Key International Actors
The United States remains the most influential foreign actor in Colombia. In 2006 it provided close to US$800 million to the Colombian government, mostly in military aid. Twenty-five percent of US security assistance is formally subject to human rights conditions, but the conditions have not been consistently enforced. In 2006 the United States also started providing financial support for the paramilitary demobilization process, certifying Colombia’s compliance with related conditions in US law.  
 
The OAS Mission to Support the Peace Process in Colombia, which is charged with verifying the demobilization process, began offering more critical analyses in 2006 after having endorsed the process uncritically in the past. Nonetheless, the mission’s effectiveness continues to be limited by its failure to scrutinize judicial proceedings against the paramilitaries and monitor the progress of Colombian authorities in dismantling their complex financial and criminal networks.  
 
Several European governments, including those of Sweden and the Netherlands, continue to provide substantial funding to the OAS Mission.  
 
The Office of the UN High Commissioner for Human Rights is active in Colombia, with a presence in Bogota, Medellin, and Cali.

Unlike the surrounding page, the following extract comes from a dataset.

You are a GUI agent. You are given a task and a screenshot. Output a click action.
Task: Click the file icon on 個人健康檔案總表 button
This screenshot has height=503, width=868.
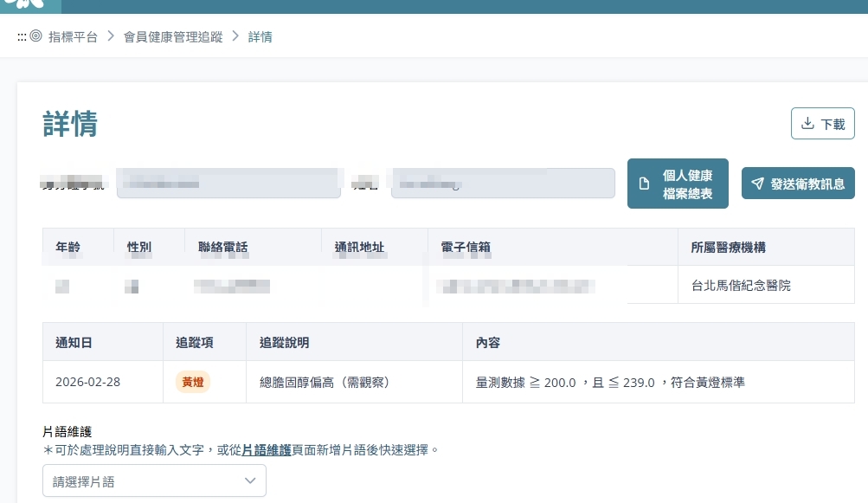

Despite the office’s high quality and professional work, the Colombian government repeatedly criticized it in 2006. After protracted negotiations lasting much of the year, the Colombian government extended the office’s mandate by one additional year. However, government officials, including Vice President Francisco Santos, stated that they planned to continue negotiating “adjustments” to the scope of the office’s mandate.